- [GIVEN REQUEST]
Write out the records between the line containing "Click lock icon on History and scope lesson" and the line containing "point(611,134)", both lines included, without the pictures.

- [EXERCISE INPUTS]
☆ ☆ ☆ ☆ ☆ ☆ ☆

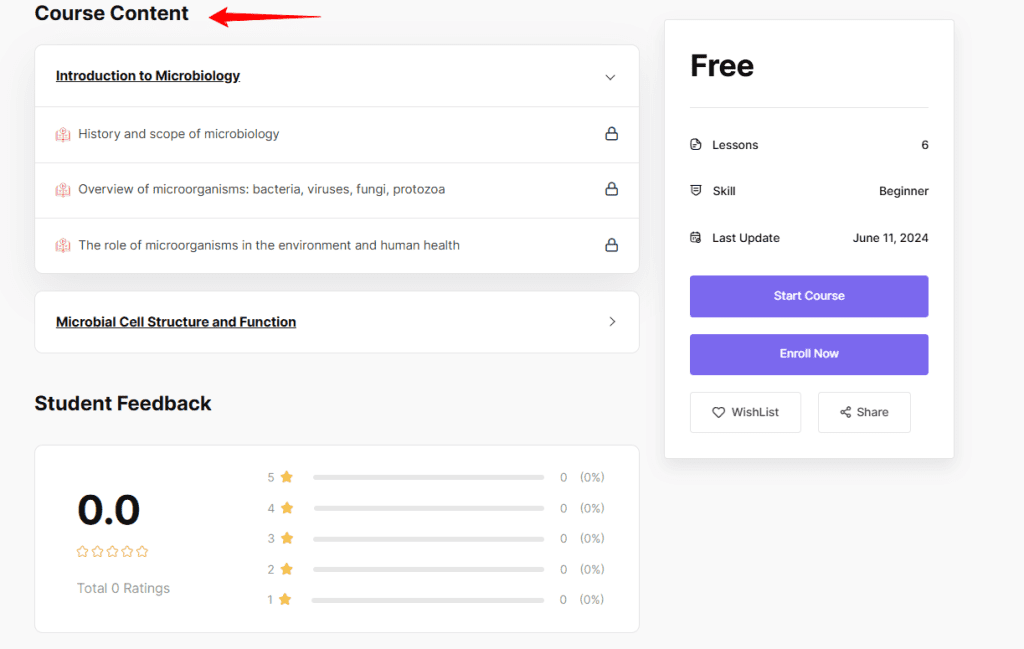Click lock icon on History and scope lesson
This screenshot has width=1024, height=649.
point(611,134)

☆ ☆ ☆ ☆ ☆ ☆ ☆

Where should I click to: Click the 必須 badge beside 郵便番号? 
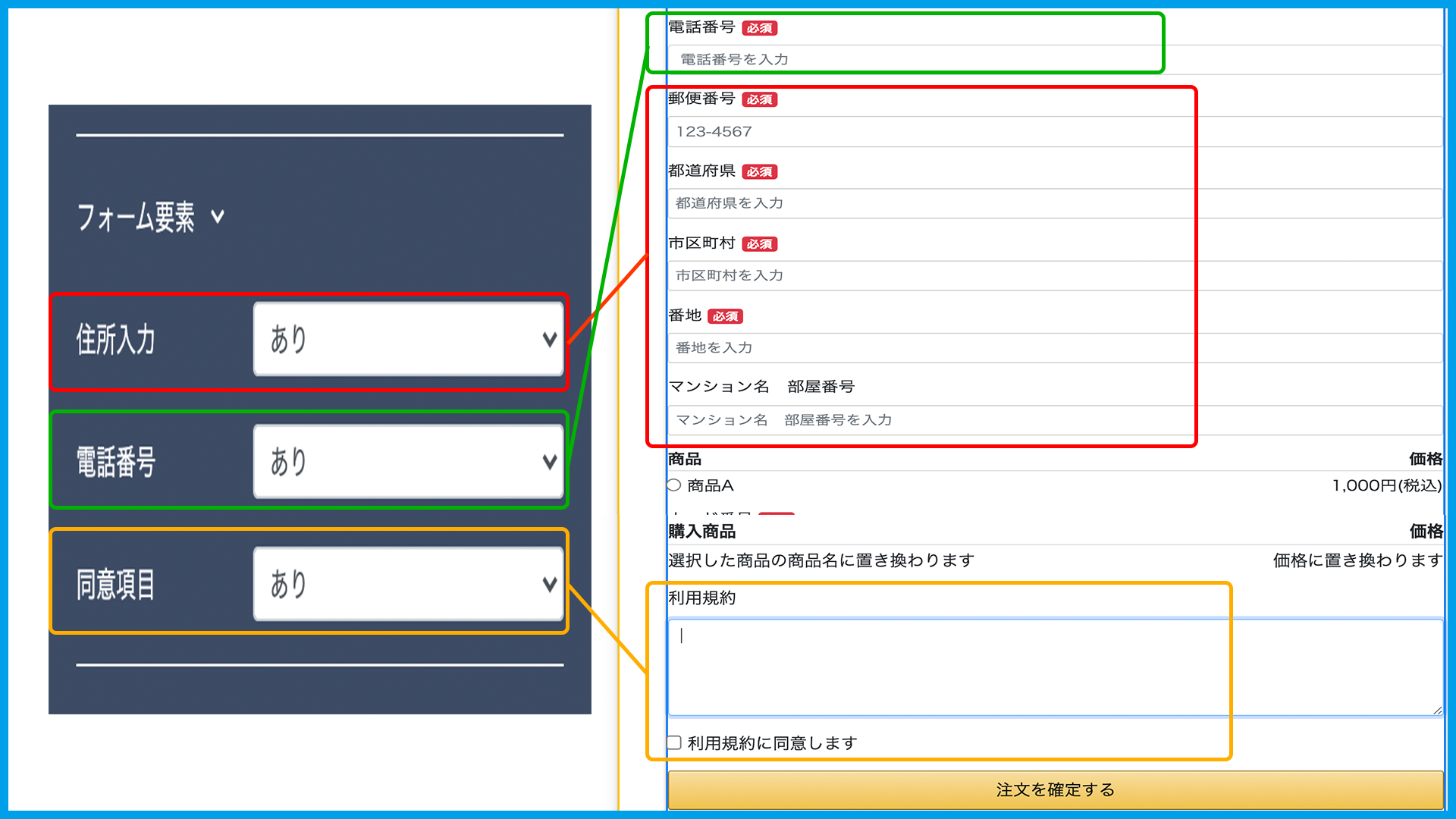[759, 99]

☆ ☆ ☆ ☆ ☆ ☆ ☆

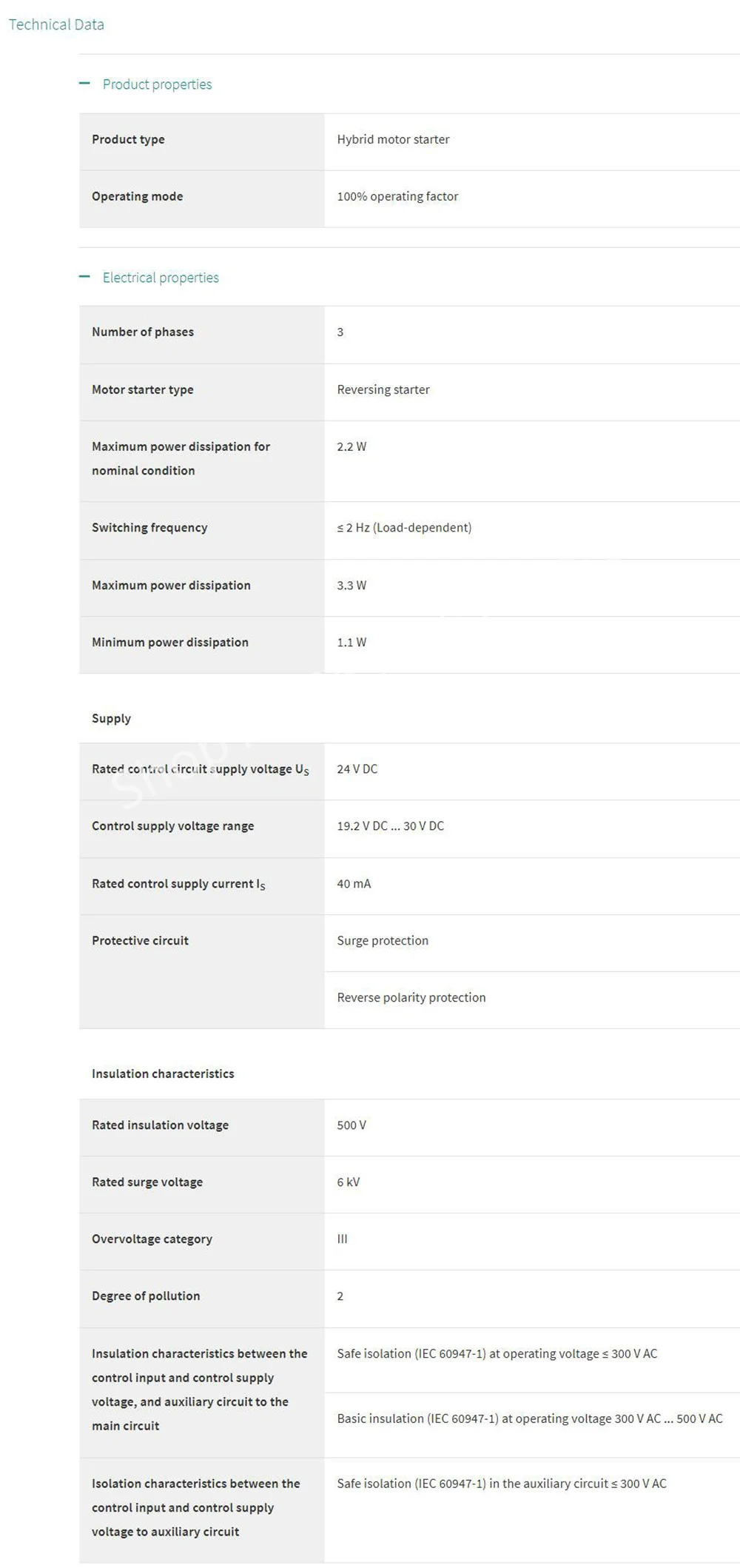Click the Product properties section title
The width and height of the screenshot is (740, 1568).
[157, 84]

☆ ☆ ☆ ☆ ☆ ☆ ☆

- [SOLUTION FOR THIS PROBLEM]
Click lock icon on History and scope lesson
This screenshot has width=1024, height=649.
point(611,134)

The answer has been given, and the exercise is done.